Segundo os promotores, a futura unidade deverá contribuir para evitar a escassez de cimento e favorecer a redução dos preços no mercado interno, ao mesmo tempo que abre perspetivas de exportação.
A empresa angolana CIMENFORT prevê iniciar a moagem de cimento em São Tomé e Príncipe dentro de oito meses, o que segundo o ministro das Finanças, permitirá resolver “de forma estrutural” o problema de ruturas e especulação de preços deste produto no mercado nacional, e reduzir o impacto ambiental no abate de madeira.
O investimento, orçado em cerca de 10 milhões de dólares, será implementado na zona de Saton, numa área de seis hectares atualmente em fase de organização, e prevê a moagem de cimento proveniente de Angola para posterior comercialização no mercado nacional e externo.
Segundo Garreth Guadalupe, a iniciativa responde a uma necessidade antiga do país, recordando que o projeto existe há mais de três anos sem ter avançado, apesar da passagem de dois governos.

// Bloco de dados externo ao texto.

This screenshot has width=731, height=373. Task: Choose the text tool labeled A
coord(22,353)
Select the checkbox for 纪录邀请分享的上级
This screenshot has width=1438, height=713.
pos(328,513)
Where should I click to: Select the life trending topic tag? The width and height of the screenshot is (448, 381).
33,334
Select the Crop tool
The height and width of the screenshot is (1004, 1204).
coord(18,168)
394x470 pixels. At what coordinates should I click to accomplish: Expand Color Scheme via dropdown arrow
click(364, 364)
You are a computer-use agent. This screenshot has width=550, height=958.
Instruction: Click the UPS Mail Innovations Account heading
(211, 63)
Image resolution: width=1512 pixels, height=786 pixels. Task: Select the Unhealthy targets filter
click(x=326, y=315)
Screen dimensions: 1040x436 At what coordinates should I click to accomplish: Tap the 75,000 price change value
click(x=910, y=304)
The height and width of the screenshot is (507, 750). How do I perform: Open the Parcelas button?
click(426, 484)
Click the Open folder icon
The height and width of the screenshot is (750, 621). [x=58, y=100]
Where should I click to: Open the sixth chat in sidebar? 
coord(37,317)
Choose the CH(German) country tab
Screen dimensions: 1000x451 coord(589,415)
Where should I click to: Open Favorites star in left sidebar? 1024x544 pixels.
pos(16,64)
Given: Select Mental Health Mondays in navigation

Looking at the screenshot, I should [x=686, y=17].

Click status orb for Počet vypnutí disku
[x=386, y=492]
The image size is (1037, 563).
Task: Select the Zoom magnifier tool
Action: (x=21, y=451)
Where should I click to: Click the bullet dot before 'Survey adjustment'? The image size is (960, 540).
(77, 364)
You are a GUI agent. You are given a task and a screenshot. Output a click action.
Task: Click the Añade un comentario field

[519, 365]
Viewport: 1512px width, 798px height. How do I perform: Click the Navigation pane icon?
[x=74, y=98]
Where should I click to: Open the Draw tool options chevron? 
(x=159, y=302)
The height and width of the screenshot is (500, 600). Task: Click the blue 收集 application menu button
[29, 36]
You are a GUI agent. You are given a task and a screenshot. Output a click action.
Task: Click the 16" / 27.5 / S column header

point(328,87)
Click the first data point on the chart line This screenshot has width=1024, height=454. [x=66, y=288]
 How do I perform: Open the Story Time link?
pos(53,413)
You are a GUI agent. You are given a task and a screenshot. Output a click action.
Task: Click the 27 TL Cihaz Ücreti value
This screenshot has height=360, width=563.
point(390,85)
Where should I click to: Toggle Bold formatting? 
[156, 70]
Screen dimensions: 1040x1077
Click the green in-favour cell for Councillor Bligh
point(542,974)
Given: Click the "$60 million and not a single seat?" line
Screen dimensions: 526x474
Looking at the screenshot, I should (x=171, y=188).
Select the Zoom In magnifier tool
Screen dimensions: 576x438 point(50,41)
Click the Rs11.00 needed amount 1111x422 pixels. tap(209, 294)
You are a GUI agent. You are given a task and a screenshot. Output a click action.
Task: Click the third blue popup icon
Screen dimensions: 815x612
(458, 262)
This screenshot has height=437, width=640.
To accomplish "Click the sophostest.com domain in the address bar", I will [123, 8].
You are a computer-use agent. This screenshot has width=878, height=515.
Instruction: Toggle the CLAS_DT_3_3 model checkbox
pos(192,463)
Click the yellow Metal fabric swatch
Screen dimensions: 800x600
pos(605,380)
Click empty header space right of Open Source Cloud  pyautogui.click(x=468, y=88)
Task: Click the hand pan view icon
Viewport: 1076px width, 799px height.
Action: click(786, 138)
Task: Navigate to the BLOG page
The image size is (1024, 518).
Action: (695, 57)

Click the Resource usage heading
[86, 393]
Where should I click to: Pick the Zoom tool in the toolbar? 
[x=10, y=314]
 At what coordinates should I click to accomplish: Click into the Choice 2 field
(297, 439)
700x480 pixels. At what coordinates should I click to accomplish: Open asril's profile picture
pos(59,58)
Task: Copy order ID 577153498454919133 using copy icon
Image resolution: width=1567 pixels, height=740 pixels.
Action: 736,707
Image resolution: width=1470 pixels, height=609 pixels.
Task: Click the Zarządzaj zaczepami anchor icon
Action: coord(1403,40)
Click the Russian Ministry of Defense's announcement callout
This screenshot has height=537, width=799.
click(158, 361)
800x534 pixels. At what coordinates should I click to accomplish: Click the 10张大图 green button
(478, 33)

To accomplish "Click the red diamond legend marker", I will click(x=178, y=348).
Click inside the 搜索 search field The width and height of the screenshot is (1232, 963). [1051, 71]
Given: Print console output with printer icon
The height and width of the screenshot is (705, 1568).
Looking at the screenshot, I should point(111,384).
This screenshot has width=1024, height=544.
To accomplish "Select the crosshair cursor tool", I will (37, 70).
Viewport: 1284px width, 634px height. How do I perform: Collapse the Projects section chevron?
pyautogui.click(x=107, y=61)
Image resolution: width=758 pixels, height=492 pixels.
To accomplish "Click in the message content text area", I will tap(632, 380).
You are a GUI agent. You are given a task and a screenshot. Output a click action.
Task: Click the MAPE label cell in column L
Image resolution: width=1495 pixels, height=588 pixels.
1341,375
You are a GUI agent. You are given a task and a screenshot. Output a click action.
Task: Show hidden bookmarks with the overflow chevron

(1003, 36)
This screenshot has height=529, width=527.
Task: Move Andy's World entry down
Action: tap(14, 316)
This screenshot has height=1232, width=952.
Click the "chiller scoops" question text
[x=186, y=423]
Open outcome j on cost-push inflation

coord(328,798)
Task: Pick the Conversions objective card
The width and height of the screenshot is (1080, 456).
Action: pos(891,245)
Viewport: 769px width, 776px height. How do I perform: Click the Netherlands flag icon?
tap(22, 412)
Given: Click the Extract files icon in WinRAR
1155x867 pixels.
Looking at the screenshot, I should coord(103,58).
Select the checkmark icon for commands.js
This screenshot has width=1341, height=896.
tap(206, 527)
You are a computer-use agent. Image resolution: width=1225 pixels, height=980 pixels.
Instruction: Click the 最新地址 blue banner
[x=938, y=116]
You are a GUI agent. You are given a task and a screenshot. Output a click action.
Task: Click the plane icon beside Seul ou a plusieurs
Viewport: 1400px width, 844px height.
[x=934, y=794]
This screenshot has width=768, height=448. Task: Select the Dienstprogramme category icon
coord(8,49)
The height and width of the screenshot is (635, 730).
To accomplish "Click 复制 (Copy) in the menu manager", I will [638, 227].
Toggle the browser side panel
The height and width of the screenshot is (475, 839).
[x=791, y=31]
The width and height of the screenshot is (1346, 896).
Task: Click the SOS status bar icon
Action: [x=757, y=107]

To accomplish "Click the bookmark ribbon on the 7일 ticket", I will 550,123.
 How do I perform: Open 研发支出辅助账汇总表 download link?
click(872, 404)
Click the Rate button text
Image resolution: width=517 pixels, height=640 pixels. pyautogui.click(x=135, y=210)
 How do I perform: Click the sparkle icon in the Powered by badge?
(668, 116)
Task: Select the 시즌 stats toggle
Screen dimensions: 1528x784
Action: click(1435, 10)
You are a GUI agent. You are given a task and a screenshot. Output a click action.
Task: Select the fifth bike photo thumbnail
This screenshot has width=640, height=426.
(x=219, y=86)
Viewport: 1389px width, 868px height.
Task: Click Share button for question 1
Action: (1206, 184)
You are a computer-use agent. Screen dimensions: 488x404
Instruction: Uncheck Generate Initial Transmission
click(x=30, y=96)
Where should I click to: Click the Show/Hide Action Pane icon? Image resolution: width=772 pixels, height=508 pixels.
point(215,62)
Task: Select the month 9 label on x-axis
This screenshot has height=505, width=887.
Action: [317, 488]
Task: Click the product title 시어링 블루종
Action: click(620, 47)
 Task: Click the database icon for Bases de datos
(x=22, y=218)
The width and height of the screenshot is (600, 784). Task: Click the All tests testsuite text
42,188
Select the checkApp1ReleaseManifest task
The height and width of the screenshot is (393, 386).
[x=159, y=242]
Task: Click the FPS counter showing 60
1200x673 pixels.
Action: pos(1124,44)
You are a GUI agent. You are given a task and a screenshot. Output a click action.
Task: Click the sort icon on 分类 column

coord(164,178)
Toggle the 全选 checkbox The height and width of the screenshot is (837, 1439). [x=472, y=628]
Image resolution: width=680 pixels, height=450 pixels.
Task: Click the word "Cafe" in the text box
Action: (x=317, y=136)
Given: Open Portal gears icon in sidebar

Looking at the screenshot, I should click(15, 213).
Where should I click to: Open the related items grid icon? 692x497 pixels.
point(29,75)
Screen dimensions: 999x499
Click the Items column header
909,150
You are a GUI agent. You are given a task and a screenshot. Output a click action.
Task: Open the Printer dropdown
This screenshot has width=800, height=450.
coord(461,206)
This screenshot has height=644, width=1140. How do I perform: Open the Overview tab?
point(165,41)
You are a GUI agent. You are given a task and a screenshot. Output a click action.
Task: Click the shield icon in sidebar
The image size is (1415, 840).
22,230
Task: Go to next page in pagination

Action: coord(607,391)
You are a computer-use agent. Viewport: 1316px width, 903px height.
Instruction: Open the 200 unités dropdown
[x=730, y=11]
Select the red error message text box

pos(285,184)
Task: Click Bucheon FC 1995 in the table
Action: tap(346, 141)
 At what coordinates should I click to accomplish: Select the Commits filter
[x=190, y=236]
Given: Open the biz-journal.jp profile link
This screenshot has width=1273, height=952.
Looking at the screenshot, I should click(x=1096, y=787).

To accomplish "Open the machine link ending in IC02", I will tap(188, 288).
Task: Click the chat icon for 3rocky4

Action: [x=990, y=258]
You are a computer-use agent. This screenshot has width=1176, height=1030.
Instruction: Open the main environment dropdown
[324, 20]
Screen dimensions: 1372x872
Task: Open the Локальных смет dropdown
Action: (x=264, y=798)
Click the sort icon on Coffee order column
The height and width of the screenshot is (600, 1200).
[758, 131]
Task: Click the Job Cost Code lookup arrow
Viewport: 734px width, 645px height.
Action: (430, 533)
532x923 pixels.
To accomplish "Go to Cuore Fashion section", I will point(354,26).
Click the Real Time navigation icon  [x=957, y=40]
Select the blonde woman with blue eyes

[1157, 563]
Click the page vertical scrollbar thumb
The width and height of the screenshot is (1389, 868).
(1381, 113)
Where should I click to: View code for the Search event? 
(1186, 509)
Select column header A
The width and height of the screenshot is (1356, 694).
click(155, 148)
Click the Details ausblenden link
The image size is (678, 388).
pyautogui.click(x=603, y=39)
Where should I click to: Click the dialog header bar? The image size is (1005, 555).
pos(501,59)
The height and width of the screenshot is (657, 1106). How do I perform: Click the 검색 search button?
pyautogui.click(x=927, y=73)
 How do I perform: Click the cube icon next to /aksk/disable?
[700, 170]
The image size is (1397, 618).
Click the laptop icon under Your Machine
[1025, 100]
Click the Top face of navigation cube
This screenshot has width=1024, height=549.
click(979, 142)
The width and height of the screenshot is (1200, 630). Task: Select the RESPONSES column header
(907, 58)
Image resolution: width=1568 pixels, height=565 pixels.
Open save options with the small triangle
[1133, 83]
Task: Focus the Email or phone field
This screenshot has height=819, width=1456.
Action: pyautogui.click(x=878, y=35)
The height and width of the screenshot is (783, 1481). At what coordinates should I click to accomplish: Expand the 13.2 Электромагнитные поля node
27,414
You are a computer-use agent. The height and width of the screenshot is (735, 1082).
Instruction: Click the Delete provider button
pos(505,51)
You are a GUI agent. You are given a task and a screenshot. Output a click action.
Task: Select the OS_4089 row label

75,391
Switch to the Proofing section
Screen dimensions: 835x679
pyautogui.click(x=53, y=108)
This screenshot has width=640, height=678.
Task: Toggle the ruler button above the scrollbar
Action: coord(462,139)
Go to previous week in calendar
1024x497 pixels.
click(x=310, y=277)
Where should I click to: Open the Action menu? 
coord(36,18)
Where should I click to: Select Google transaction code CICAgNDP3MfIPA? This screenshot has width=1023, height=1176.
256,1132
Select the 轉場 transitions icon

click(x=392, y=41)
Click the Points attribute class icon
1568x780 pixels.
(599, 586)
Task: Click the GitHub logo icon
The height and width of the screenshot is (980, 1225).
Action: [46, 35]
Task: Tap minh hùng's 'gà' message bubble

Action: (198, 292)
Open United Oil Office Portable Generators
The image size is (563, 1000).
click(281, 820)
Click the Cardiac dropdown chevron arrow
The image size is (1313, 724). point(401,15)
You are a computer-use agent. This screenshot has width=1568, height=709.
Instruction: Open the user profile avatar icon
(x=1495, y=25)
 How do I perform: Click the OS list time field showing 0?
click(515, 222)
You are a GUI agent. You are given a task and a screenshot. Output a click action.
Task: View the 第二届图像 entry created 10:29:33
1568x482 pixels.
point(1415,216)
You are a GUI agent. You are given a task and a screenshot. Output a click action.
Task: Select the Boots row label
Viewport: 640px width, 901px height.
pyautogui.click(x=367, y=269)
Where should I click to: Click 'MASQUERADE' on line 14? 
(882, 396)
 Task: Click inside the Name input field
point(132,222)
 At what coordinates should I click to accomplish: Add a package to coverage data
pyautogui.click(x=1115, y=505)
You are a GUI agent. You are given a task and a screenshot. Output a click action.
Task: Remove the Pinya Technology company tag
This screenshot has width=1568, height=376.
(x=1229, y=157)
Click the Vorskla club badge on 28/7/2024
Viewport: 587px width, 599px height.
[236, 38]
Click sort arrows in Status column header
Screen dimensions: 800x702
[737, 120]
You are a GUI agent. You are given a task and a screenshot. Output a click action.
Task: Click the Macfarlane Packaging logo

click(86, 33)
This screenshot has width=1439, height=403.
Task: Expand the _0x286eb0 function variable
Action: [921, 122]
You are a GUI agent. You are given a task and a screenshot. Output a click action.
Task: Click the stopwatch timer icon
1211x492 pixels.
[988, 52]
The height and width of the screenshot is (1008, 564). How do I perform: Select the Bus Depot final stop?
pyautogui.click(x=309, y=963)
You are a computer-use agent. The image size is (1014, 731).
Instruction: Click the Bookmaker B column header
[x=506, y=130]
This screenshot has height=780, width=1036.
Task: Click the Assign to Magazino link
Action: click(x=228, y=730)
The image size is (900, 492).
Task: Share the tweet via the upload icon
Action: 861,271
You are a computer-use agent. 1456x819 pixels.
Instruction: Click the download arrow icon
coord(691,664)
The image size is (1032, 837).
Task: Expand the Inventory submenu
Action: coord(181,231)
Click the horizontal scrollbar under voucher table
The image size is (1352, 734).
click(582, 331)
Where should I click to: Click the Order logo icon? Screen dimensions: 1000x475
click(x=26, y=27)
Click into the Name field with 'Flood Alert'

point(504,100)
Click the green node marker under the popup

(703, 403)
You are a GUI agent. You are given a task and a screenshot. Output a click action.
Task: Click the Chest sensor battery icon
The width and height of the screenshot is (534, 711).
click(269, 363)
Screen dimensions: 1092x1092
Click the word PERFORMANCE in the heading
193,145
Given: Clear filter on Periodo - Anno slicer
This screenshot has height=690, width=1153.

“Nós temos tido muitas vezes ruptura de cimento no mercado, o que muitas vezes gera especulações”, afirmou o governante, defendendo que a criação de uma capacidade local de processamento permitirá garantir uma oferta regular do produto.
Para o ministro, assegurar a disponibilidade de cimento tem também uma dimensão ambiental, numa altura em que São Tomé e Príncipe é reconhecido como reserva da biosfera.